Fashion in the light of COVID-19

Every day I help fashion companies to become more sustainable, from strategy to process implementation with my company Rethink Rebels. Wanting to be sustainable an acting accordingly is not yet in sync for most companies. Especially not in the crisis that we are all in now. I would like to explain what exactly is wrong in our clothing chain and what you can do about it.

Fashion is one of the world’s largest industries. It’s also a significant contributor to the world’s greenhouse gas emissions. Next to that it’s responsible for 17-20% of industrial water pollution and social challenges such as (child) labor rights are tremendous. The current business behavior is evident: large orders are placed at the manufacturer by the brand. Only weeks or even months after delivery in EU/USA the manufacturer gets paid. This means that manufacturers usually pay in advance all materials and accessories, including the garment workers, to make the ordered products and only then they are delivered to the brands and paid much later. Which is softly said a big risk.

Millions of orders are canceled due to COVID-19
Because all stores are closed as shoppers are obliged to stay at home, large brands and retailers are canceling future orders in large numbers. The retailers and brands refuse to take responsibility for the clothing that has already been produced and ready to ship (in quite a few cases: shipped already). To cancel this, emergency commissions and contracts are used to stop shipments to avoid paying the readily produced orders. Not always management or CEOs are making these decisions, but private equity firms are demanding these cancellations. Look at the left at the overview of Fashion Revolution of all (known) canceled orders so far in Bangladesh.

The image only gives the data of Bangladesh. In addition to Bangladesh, there is of course also a lot of production in China, India, South America and so on. In total, this concerns huge high amounts of garments that are canceled at the moment.

More than 1 million clothing workers are on the street
This massive cancellation of orders by retailers/brands means that factories can no longer sell these goods. This, in most cases means that they can no longer afford the clothing workers. Today, more than 1 million garment workers have lost their jobs as a result of these massive cancellations from above-named brands, among others. These workers are therefore immediately on the street, without an emergency fund. Update: bit by bit productions are re-opening in a 1.5 meters society.

To give you a small estimate: worldwide there are more than 50 million garment workers who work in low-income countries export mainly to North America, Europe, and Japan.
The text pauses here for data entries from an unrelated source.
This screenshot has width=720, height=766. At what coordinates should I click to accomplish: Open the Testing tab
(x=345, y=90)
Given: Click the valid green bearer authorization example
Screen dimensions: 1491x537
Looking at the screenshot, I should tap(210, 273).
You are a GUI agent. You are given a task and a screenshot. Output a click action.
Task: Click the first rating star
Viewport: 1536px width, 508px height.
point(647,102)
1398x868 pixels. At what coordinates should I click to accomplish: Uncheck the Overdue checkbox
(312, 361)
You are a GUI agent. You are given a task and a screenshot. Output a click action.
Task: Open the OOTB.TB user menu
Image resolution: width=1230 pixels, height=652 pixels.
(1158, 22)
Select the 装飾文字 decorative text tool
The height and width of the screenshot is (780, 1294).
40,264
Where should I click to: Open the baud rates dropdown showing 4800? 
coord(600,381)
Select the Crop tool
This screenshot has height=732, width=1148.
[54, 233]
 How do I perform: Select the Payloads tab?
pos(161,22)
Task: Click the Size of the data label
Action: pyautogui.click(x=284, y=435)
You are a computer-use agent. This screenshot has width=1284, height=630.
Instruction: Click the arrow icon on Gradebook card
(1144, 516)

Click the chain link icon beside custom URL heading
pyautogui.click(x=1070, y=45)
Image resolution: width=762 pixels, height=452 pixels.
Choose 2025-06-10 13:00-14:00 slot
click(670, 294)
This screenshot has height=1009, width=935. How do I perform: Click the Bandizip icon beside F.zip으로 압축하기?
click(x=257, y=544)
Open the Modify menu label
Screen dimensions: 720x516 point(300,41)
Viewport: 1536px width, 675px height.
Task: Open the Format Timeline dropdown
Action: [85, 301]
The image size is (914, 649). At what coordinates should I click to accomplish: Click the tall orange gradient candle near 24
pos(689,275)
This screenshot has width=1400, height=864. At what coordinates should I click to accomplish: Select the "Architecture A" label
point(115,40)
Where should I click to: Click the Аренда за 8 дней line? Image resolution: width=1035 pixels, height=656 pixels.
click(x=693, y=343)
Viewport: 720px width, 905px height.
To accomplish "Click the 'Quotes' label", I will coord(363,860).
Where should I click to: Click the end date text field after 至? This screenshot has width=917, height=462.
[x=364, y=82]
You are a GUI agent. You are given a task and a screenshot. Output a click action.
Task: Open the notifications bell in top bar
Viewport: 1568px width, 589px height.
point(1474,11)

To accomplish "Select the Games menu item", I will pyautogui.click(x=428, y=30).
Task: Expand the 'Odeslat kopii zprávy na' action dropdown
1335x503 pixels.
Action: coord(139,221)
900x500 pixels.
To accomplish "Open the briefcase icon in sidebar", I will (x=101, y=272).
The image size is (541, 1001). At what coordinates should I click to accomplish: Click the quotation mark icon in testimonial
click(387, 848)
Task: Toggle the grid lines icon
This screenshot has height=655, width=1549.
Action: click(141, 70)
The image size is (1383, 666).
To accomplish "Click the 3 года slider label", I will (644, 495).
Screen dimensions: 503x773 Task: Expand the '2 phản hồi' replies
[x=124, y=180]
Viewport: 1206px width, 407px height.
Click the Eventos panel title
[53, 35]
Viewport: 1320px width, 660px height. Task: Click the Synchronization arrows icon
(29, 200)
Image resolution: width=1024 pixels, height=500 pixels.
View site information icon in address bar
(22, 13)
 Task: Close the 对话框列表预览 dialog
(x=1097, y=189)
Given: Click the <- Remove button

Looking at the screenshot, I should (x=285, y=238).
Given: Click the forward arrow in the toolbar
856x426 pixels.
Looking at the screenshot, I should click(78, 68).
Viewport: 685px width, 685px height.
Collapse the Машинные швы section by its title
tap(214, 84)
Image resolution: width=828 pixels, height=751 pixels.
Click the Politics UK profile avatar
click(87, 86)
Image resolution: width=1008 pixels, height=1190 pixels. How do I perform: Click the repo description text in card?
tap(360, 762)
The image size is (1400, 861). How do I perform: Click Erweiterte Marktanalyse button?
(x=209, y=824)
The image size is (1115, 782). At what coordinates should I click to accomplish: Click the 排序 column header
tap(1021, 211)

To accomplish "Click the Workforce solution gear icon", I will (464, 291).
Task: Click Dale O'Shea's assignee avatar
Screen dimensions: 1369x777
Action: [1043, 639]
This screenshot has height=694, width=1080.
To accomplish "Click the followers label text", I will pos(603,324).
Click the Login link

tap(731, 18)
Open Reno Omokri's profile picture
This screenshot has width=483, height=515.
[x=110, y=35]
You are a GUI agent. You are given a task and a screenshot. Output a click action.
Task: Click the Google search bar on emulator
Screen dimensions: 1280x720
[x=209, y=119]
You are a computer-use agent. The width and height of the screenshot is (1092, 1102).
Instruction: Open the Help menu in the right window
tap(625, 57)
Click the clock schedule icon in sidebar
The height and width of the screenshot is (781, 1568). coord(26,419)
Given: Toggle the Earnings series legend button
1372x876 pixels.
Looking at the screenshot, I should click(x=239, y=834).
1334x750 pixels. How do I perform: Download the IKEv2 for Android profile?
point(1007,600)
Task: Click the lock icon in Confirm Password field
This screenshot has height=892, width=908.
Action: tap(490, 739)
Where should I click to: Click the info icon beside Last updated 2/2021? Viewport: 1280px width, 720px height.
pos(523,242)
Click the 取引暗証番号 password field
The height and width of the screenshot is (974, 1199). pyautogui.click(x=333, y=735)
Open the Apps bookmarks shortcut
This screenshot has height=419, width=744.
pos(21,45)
Most of these garment workers are women who are the main earners for their families. Very few of these garment workers are paid enough to save, often they receive less than the living wages. Who is going to help these garment workers, now that big brands are canceling their orders en masse? Which emergency fund is there for them? And how to get it to them?

While we’ve been trying to put an end to overconsumption for years, we also know that despite our unexpected production shutdown, the most vulnerable, lowest-paid people in the fashion chain are feeling the worst effects.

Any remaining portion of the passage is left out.